Resumo:
O acúmulo de glicosaminoglicanos (GAGs) não totalmente degradados em lisossomos é uma
característica das mucopolissacaridoses (MPSs), um grupo de doenças de armazenamento
lisossomal. A MPS tipo IV-A está incluído nesta categoria e é causado por mutações no gene
GALNS, que produz um precursor de 522-aminoácidos que é processado em uma enzima
oligomérica, a enzima GALNS, que tem sulfato de queratana e sulfato de condroitina como
substratos. O primeiro passo para compreender as interações proteína-molécula nos processos
celulares é compreender a estrutura tridimensional da proteína, pois a função de um
polipeptídeo é determinada por sua estrutura e sequência. A estrutura tridimensional de uma
proteína pode ser determinada usando a modelagem por homologia, que usa como referência
uma ou mais proteínas homólogas de estrutura terciária conhecida para extrapolar a estrutura
tridimensional da proteína-alvo. Assim, o objetivo deste trabalho é se utilizar dessa
metodologia para tentar prever a estrutura tridimensional das variantes da enzima GALNS
identificadas nos pacientes com MPS IVA do estado da Paraíba, e avaliar se essas abordagens
são eficazes em determinar tanto as estruturas, quanto a relação real de cada uma das
variantes com os substratos da enzima. Até agora, foram identificadas seis mutações em
pacientes do estado da Paraíba. Como o efeito da c.120+1G>A sobre a proteína ainda é
desconhecido, ela não foi incluída nas análises. As variantes selecionadas para o estudo
foram, portanto, p.D45G, p.G301C, p.R386C, p.S341R, e p.V239F. Os softwares Modeller e
I-Tasser foram usados para construir os modelos, que posteriormente foram refinados com o
3D Refine.

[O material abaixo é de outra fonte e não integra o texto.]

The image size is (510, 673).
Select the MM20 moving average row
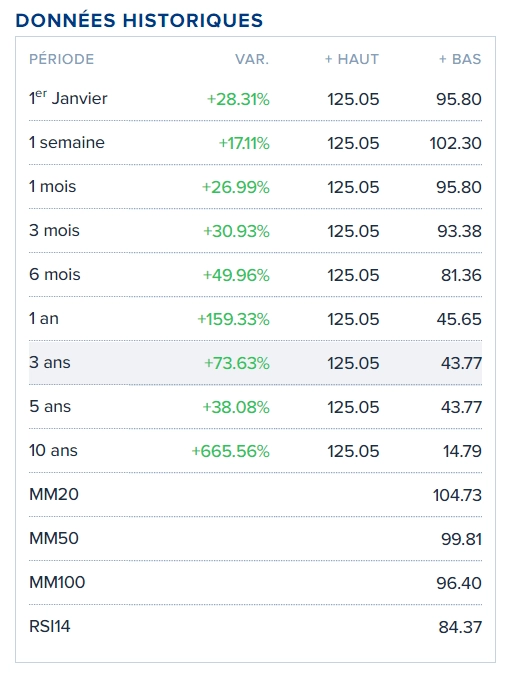[255, 494]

A qualidade dos modelos 3D gerados foi validada pelo gráfico de Ramachandran
e com o programa PROCHECK, e pelo Verify3D. O alinhamento dos modelos mutados com
a proteína selvagem foi realizado pelo TM-Align, e a visualização de todas as proteínas foi
realizada pelo PyMol. Mesmo prevendo que as proteínas mutantes exibiriam características
estruturais distintas, não foi possível detectar tais distinções nos alinhamentos gerados pelo
TM-Align. No entanto, usando o docking molecular, observou-se que diferentes variantes
interagiam com substratos de maneiras diferentes dependendo do modelo, isto é, se havia
sido gerado pela I-Tasser ou pela Modeller. Estas descobertas sugerem que, embora não
sejamos capazes de distinguir visualmente as proteínas mutantes e do tipo selvagem com esse
processo de modelagem, há mudanças significativas que alteram a forma como o modelo
interage com os substratos. Os resultados desse trabalho geram novos questionamentos, como
se alguma das técnicas de modelagem foi eficaz para identificar a estrutura tridimensional das
variantes do GALNS e se os dockings foram suficientes para desvendar a forma que essas
enzimas se relacionam aos substratos. Novas pesquisas são necessárias para responder a estas
perguntas.
Descrição:
SOUZA, Lucas Kellorran Silva. Análise in silico da proteína GALNS com as mutações presentes nos pacientes com MPS-IVA do estado da Paraíba. 2022. 76f. Trabalho de Conclusão de Curso (Graduação em Ciências Biológicas) - Universidade Estadual da Paraíba, Campina Grande, 2022.